There you go! Every piece of evidence we have which converges may be dismissed because of what the Torah said!
I don’t know of any book or website where this Biblical model of our young universe has been fully explained in a rational manner. What about the fossil record? What about all of the things which Gottlieb mentioned? To quote a question from Rabbi Slifkin to this model, “From when to when did Triassic, Jurassic and Cretaceous dinosaurs, respectively, live?” How about the Sumerians who historians maintain invented glue a thousand years before the universe was allegedly created? Folks, I just think that these are the sorts of questions which a Torah Jew would have to address to convince modern thinking secular individuals that he has the truth. I put the challenge forthrightly to Dovid to propound his model of the universe as a plausible one; otherwise, the Torah doesn't seem very plausible.

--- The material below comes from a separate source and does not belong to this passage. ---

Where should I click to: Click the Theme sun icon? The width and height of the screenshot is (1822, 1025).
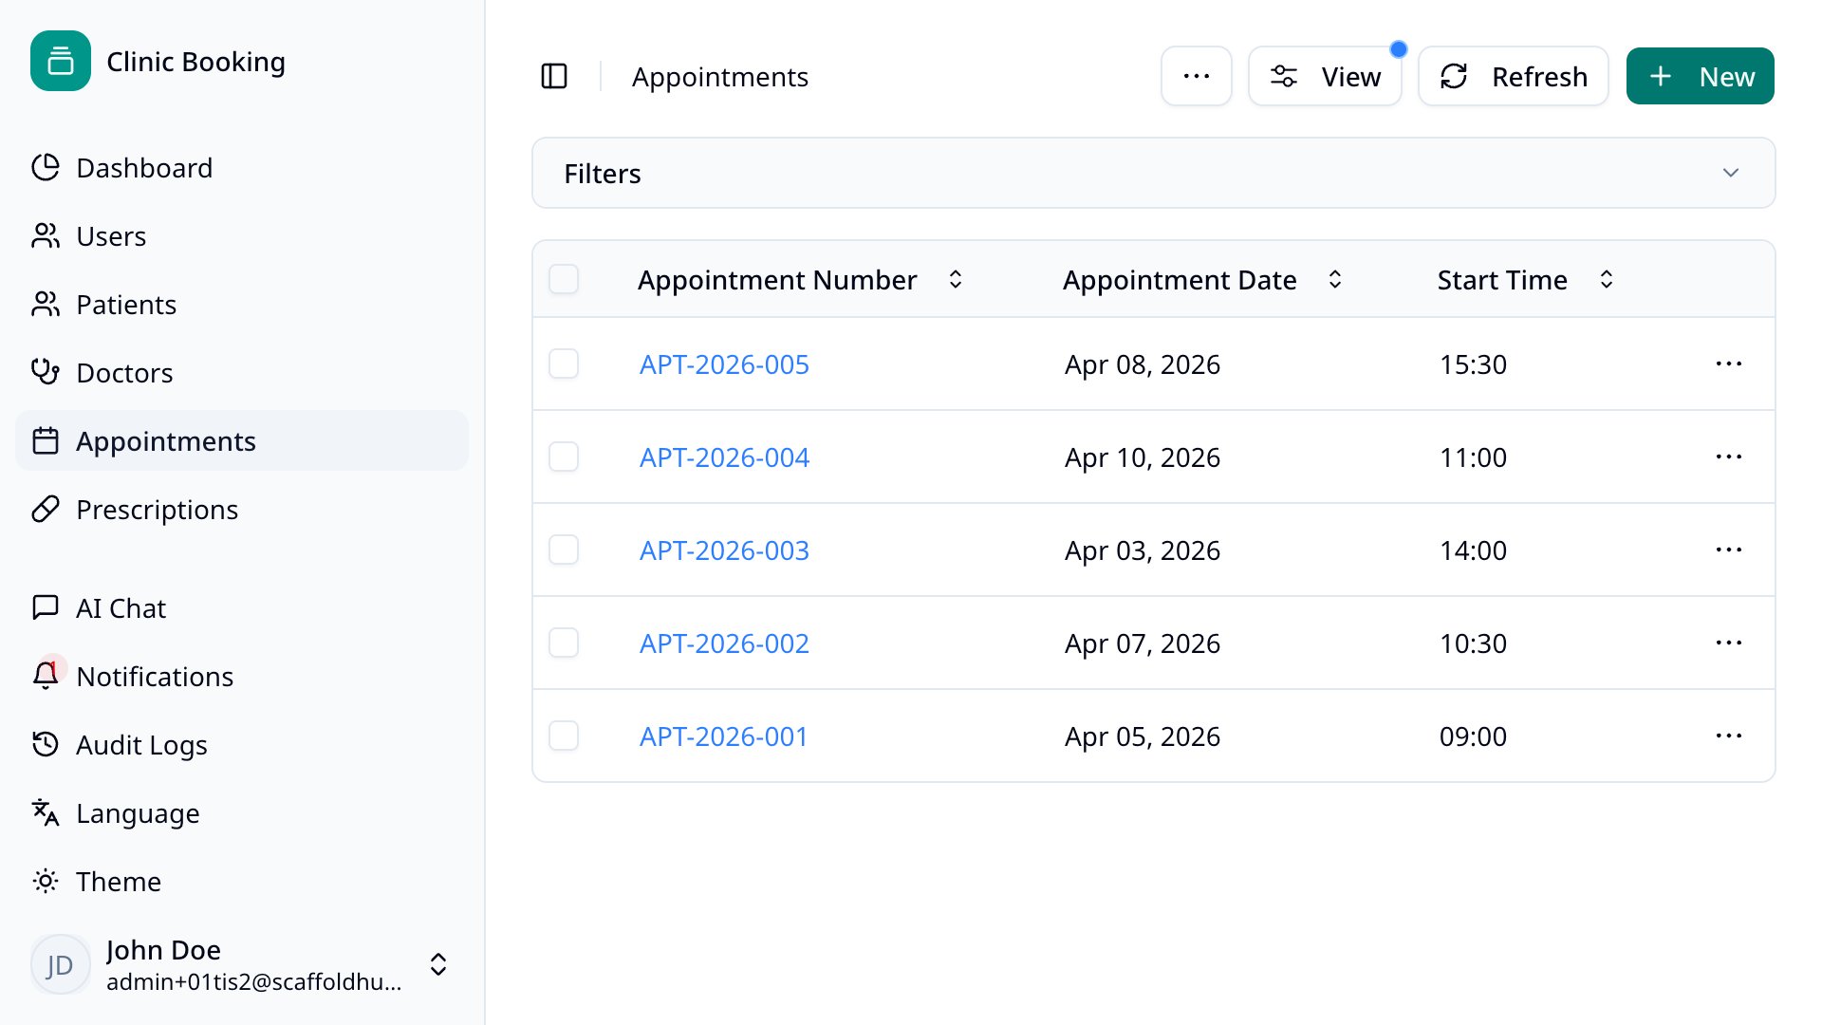[x=45, y=881]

Conditional upon our debate mirroring some National Forensic League format or a format which Hitchens has debated a proposition in over the past ten years, I agreed to defer to Dovid with regards to how the debate was to be conducted. He asked that I come up with an official format to mirror (I chose the Hitchens-Hitchens debate on the proposition that God does not exist and he is not great at the Hauenstein Center in 2008), requested that it be text-based, and decided that I should go firs and that he should have the last word. Finally, he wrote that the maximum word count for our opening arguments should be 5,000. I have not seen it necessary to utilize this limit because the opinion of Young Earth Creationism which both Dovid and I agree the Torah normalizes seems to be such a simple and basic falsehood. Should Dovid choose to utilize far more words than I did, readers should understand that is his prerogative. I beg to propose the motion which stands in my name.